Black History Month is drawing to an end, but it is always the time to educate ourselves about Black history. Here are a few books, movies and podcasts that the STAR team has found helpful to learn more about Black British history – including a couple of top picks from organisations in the refugee and migrant sector.
If you want to sit down and read:
If fiction is what you like, Natasha Brown’s debut novel, ‘Assembly’, investigates the realisations of a young Black British woman about the life she has built for herself, questioning all she has known before.
‘Black British Lives Matter: A Clarion Call for Equality’ by Lenny Henry and Marcus Ryder focuses on the unique experiences and perspectives of Black British and highlights the crucial importance of eradicating systemic racism.
If you prefer poetry, Roger Robinson alongside photographer Johnny Pitts, have documented the contemporary Black experience throughout Britain in ‘Home is Not a Place’, a collection of poems, essays and photographs.
‘Black in White’ by Charlotte Shyllon explores through poetry the racism and unconscious bias faced by a Black woman in the corporate world.
If you feel like listening to a podcast:
‘In Search of Black History’ with Bonnie Greener shines a light on Black history and the stories that have failed to be told by northern European historians. And if you want more on history, ‘We Need to Talk About the British Empire’ offers an enlightening perspective on the British Empire, through the family stories of leading figures in British culture today, who made the Empire what it was.
For a podcast on race in the working world, ‘The Diversity Gap’, with Bethaney Wilkinson offers a thought-provoking insight into racism, diversity and inclusion in the workplace. And for diversity and inclusion in academia, you can listen to UCL’s podcast ‘Academia et al.’ first episode.
For a podcast mixing storytelling, music and fiction, ‘Have You Heard About George’s Podcast?’ presents inner-city life from a unique angle.
‘About Race’ with Reni Eddo-Lodge, includes key voices from the last few decades of anti-racism activism and takes a takes a look at recent history that has led to many of today’s political issues around race.
Finally,’ Intersectionality Matters’ unpacks political and racial topics through conversations with activists, journalists, politicians, and historians, with a focus on the United-States. It is hosted by Kimberlé Crenshaw, a leading scholar of critical race theory.

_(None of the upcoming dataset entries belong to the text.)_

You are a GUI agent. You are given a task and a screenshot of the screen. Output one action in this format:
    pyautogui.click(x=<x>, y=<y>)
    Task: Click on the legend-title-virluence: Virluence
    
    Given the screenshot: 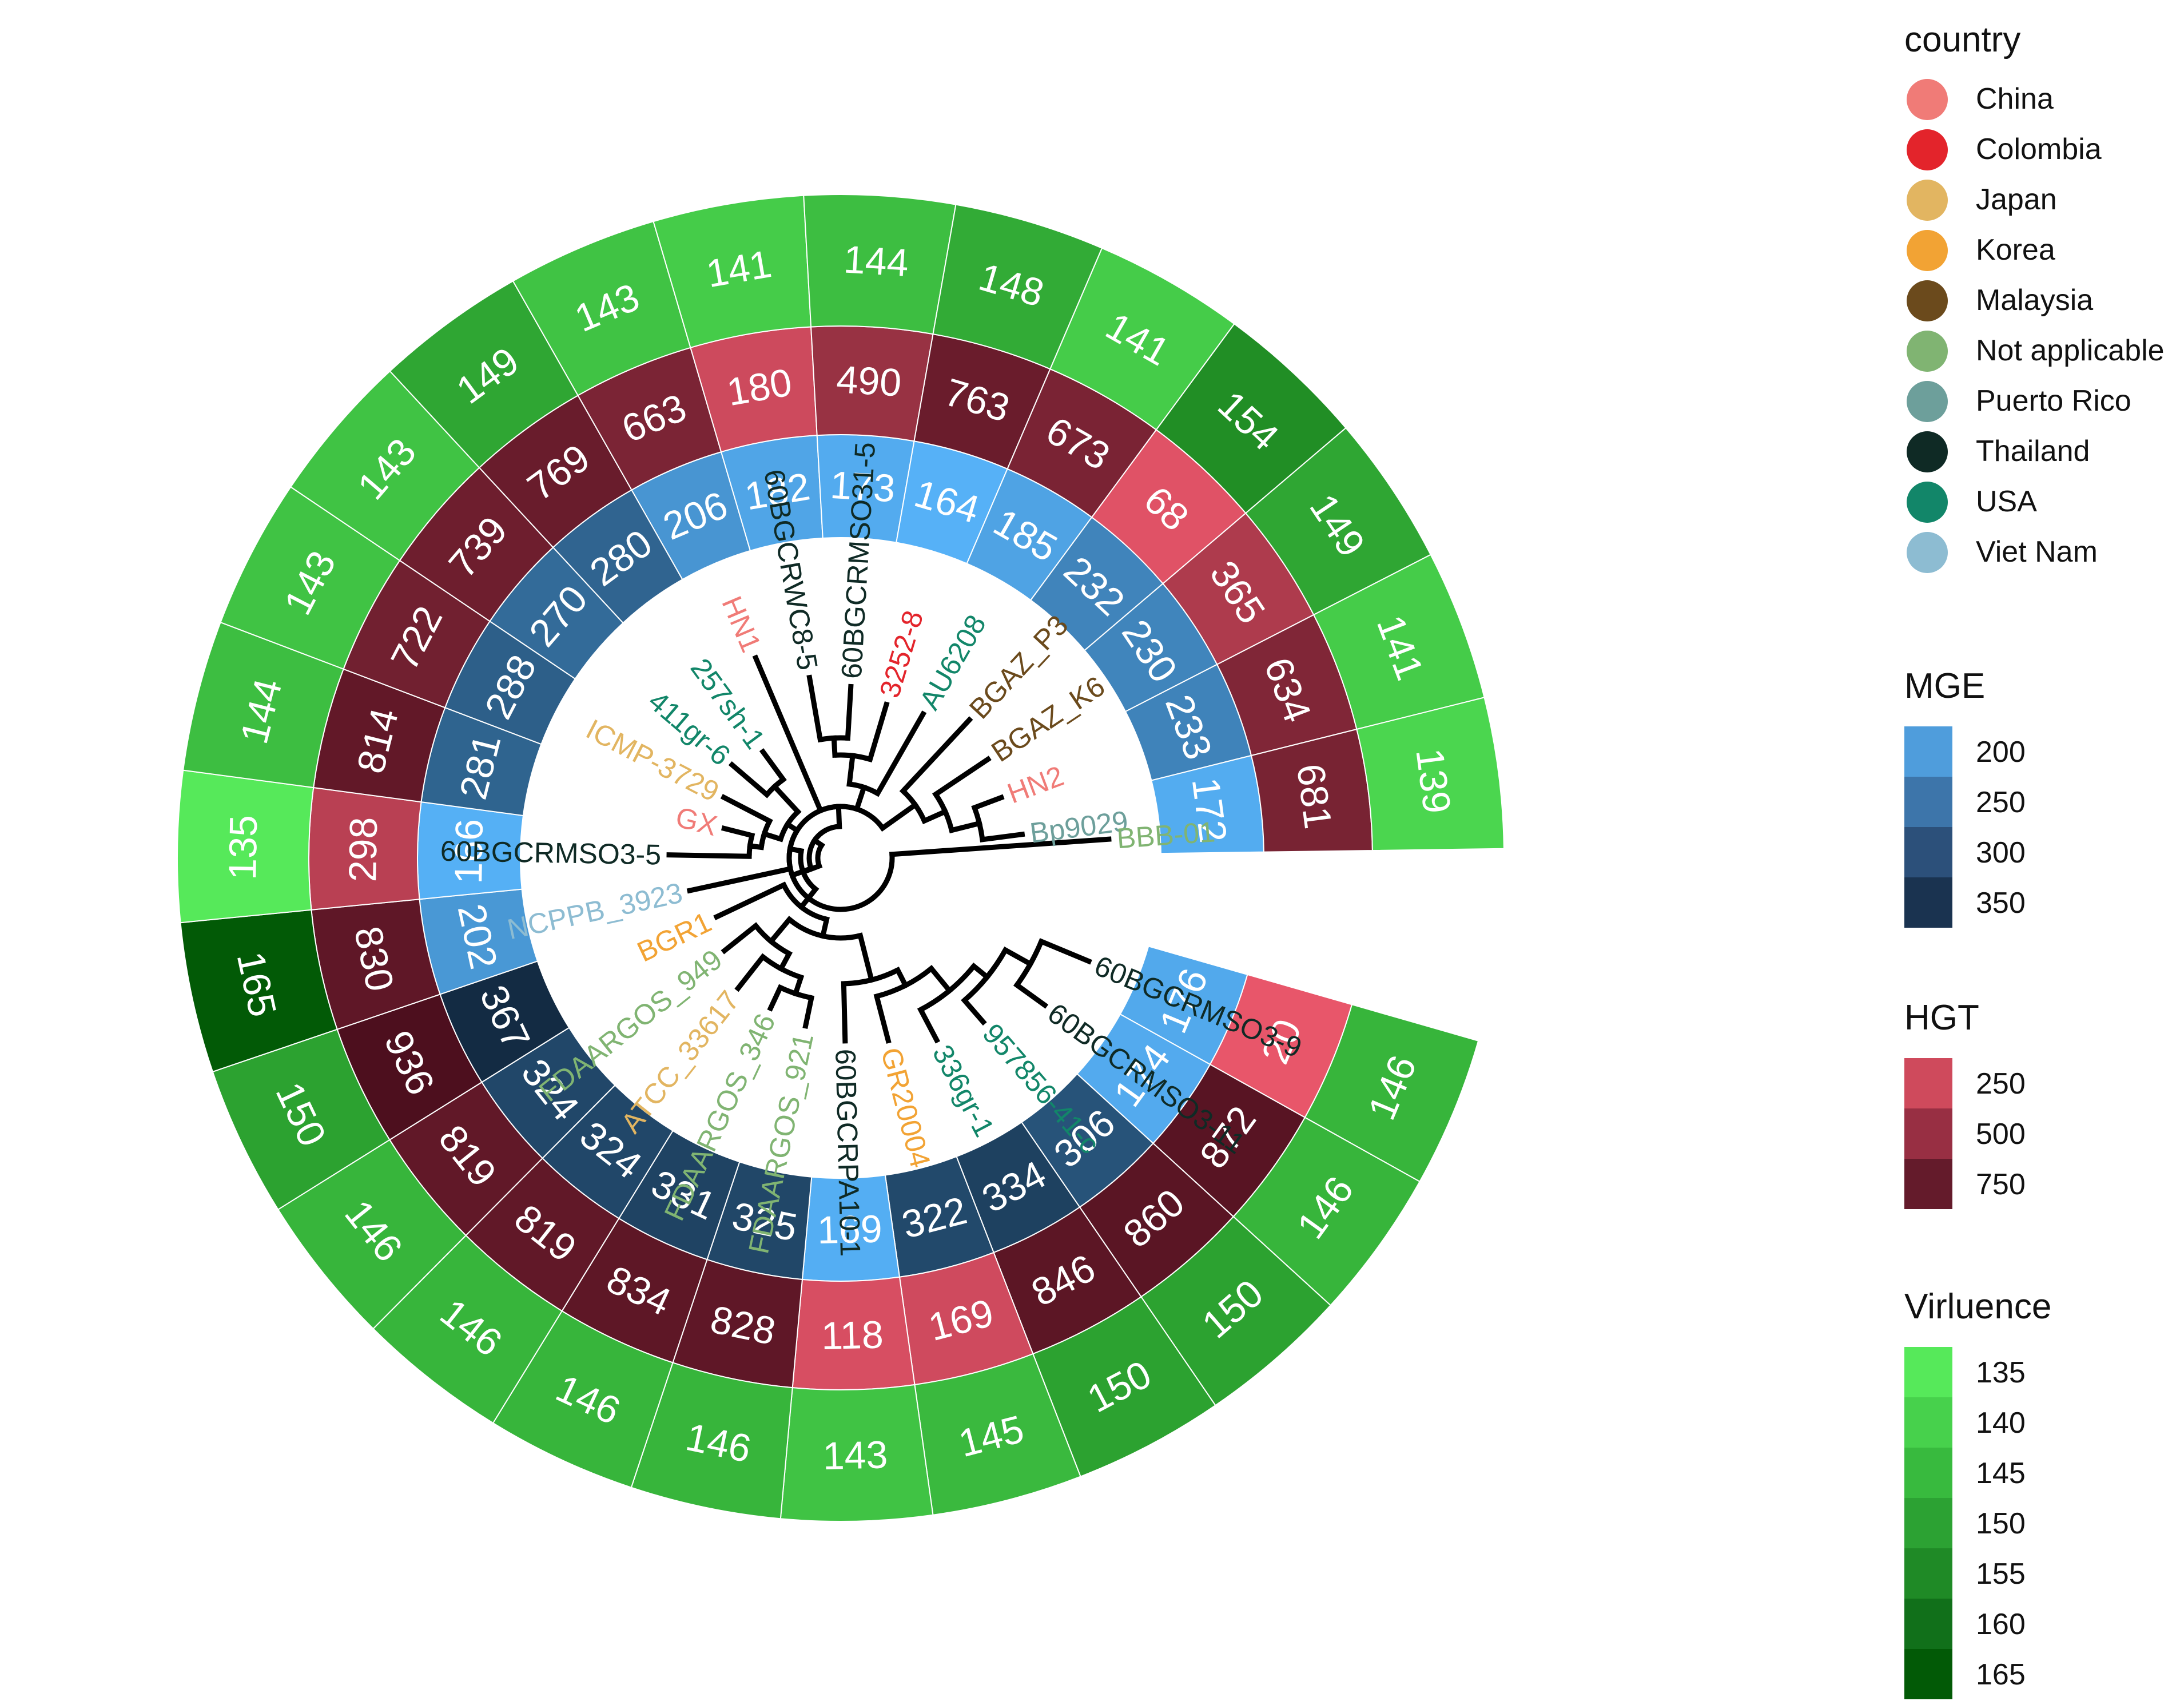 What is the action you would take?
    pyautogui.click(x=1978, y=1306)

If you are looking for a film or documentary to watch:
‘Black Power: A British Story of Resistance’ covers UK Black Power movement of the 1960s and 70s, detailing how music like reggae and soul helped shape ideas into action. For other glimpses of the past and the black British experience, ‘Burning an Illusion’ (1981), ‘Playing Away’ (1986) and ‘Babymother’ (1998) are great movies to watch. And for a discussion around the absence from the British curriculum of ??Black, Asian, and minority ethnic histories, try Troy Deeney’s ‘Where’s My History?’ on All4. Lastly, ‘Out of Darkness’ examines the African cultural contribution to the world through an historical lense.
For personal experiences and testimonies, ITV has launched a new five-part series ‘Fresh Cuts’ produced by Black filmmakers covering topics such as the Queen’s Jubilee, life as a Black tattoo artist, plastic surgery, the importance of rap music, and basketball.
On BBC, ‘Lenny Henry’s British Caribbean’ celebrates how Caribbean and British culture combined to create a canvas of music, theatre, and art.